Greece wildfires: ‘High risk’ of more fires as blazes out of control in holiday hotspot | World | News

Wildfires in Greece has forced hundreds of people to evacuate from hotels and beaches. One of the worst fires, on the island of Samos, forced authorities to transfer people from several hotels. The wildfires have been fuelled by hot, dry and windy weather as temperatures rose above 37C.

On Sunday, Greece’s head of civil protection warned of a “high risk” of fires breaking out in several areas.

This includes the southern Peloponnese region as well as British holiday hotspot Crete.

Officials have said 700 firefighters were deployed over the weekend as the fires spread.

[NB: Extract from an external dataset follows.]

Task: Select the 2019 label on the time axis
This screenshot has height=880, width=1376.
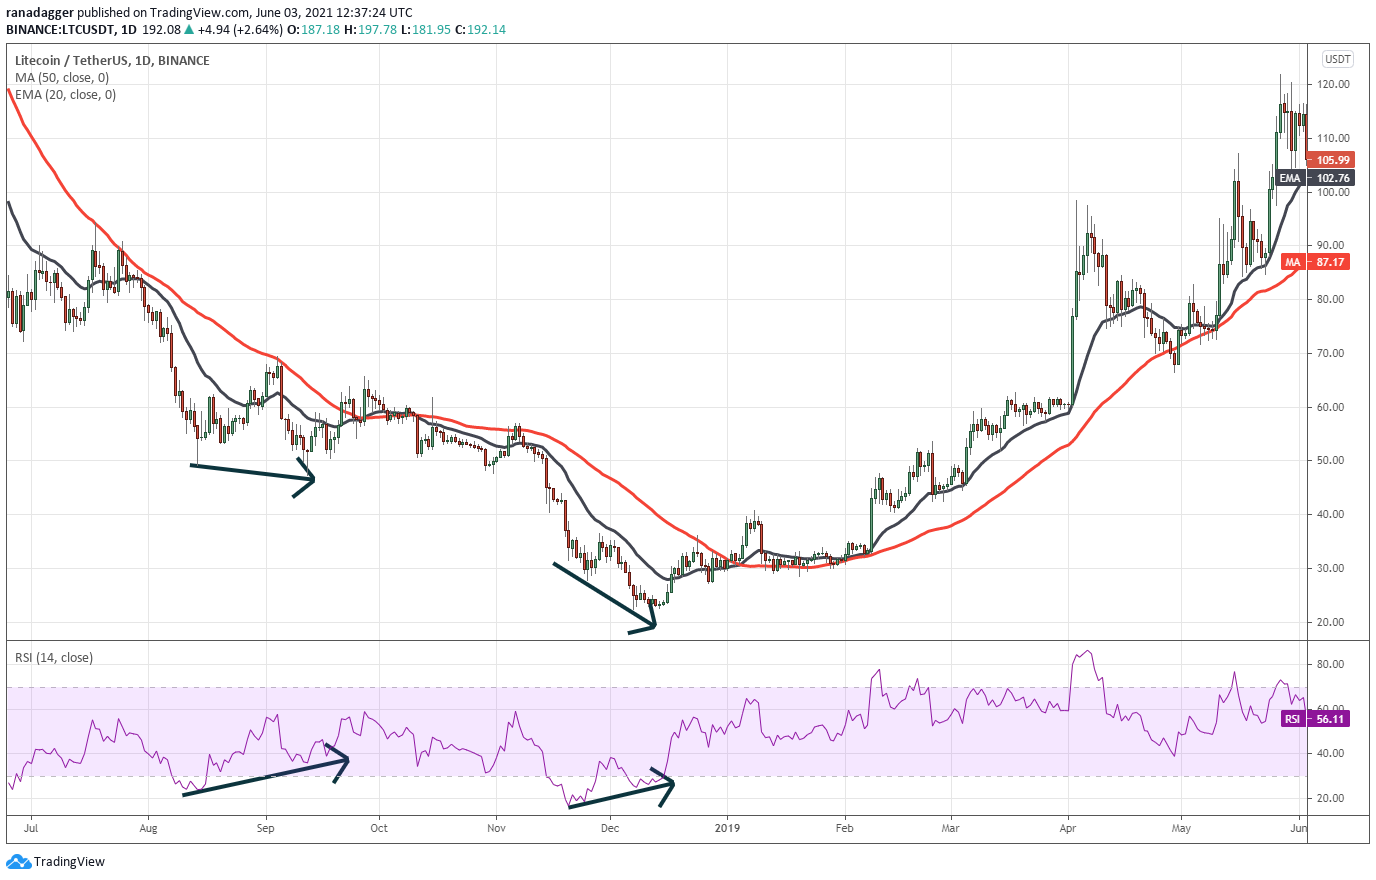Action: pos(727,829)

The fire on Samos led to the evacuation of about 1,000 tourists and residents from popular beaches on the east of the island, Greek news agency ANA reported.

READ MORE: Greece fire: Where are the fires in Greece? Latest travel warnings

Coastguard vessels collected people from the beaches of Glykoriza and Proteas, who were then taken to an indoor sports stadium in the nearby town of Pythagoreio, ANA said.

The blaze had largely been brought under control on Monday, the fire department said.

Elsewhere, in the Peloponnese, two people in their forties were arrested for deliberately starting fires, Greek newspaper Ekathimerini said.

One is alleged to be responsible for a forest fire in the region, while the other is believed to have started three different fires.

READ MORE: Greece wildfires mapped: UK Foreign Office issues travel warning 

On Friday, more than 50 people were trapped on a beach as a wildfire broke out on the Greek island of Leros.

Strong winds spread the flames to a pie forest after starting in dry grass near the island’s main port of Lake.

The fire led to road closures, leaving up to 60 people trapped.

According to Leros news, they were later rescued by boats from the Coast Guard.

Earlier this month, fires ripped through a “unique, untouched pine forest” on the Greek island of Evia in what was described as a “huge ecological disaster”.

Hundreds of people were evacuated from nearby villages as the blaze ravaged the dense forest.

More than 200 firefighters helped combat the blaze along with 75 fire engines, nine helicopters and seven planes.